* [Exercise goal]:
Nothing but the lines from the start of the records below through the line that has "You are a computer-use agent. 278x206 pixels." should appear, each exactly as given.

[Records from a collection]

--

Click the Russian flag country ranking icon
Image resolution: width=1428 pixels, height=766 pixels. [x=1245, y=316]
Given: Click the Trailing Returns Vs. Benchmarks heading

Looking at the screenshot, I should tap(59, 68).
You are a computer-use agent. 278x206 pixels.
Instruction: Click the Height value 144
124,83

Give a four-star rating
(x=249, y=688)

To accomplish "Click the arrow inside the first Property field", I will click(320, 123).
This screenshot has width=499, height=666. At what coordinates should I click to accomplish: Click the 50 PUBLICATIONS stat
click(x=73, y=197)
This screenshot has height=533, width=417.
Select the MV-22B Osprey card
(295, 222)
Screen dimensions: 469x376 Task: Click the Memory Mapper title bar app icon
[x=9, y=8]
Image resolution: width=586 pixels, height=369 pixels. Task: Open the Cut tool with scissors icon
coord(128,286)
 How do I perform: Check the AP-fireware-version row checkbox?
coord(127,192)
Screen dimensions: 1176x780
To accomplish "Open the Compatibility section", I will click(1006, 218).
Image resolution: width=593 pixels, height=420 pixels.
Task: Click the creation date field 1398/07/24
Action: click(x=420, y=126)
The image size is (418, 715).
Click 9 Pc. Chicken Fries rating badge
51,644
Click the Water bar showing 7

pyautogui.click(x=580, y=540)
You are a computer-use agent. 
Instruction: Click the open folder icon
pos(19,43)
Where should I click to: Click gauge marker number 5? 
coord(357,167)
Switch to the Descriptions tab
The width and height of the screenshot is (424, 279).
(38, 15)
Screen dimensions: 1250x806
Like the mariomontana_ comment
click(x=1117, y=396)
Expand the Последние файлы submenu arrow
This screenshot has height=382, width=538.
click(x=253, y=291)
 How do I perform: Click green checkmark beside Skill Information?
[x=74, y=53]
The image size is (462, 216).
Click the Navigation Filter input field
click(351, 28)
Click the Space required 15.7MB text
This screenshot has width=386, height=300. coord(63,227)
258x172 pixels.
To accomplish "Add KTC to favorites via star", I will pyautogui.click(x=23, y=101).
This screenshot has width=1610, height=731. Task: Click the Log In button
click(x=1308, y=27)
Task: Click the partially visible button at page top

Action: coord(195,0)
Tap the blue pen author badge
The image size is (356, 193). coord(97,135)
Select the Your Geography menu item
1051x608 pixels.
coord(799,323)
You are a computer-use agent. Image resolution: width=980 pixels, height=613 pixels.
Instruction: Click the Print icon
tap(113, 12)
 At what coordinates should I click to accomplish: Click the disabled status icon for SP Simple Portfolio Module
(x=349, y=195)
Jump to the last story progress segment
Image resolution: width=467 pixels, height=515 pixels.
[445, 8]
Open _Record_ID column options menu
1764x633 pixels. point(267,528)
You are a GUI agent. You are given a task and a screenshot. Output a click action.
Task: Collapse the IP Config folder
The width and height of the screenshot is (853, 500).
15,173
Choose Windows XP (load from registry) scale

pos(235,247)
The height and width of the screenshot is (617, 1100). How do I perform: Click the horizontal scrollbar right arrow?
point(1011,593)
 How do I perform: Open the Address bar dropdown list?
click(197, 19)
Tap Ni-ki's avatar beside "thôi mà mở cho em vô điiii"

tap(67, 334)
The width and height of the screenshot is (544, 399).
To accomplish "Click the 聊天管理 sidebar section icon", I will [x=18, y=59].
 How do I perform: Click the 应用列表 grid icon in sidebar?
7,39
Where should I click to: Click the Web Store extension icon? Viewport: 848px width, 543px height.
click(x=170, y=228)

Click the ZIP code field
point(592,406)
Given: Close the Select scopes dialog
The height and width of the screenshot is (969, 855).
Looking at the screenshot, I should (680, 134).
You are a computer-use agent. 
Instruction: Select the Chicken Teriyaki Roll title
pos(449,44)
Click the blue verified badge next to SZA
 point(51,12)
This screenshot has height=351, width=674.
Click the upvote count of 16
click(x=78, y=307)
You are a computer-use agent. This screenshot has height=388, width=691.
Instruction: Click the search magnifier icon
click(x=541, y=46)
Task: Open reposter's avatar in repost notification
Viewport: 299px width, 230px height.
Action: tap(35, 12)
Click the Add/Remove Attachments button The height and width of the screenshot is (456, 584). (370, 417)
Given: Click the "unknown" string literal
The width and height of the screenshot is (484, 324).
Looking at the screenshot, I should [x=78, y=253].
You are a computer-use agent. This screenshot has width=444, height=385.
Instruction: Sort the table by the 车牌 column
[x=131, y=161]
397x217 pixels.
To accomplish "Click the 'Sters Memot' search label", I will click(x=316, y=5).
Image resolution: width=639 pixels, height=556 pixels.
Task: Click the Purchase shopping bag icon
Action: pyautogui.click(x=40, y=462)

--

* [Reply]:
Click the Russian flag country ranking icon
Image resolution: width=1428 pixels, height=766 pixels. [x=1245, y=316]
Given: Click the Trailing Returns Vs. Benchmarks heading

Looking at the screenshot, I should tap(59, 68).
You are a computer-use agent. 278x206 pixels.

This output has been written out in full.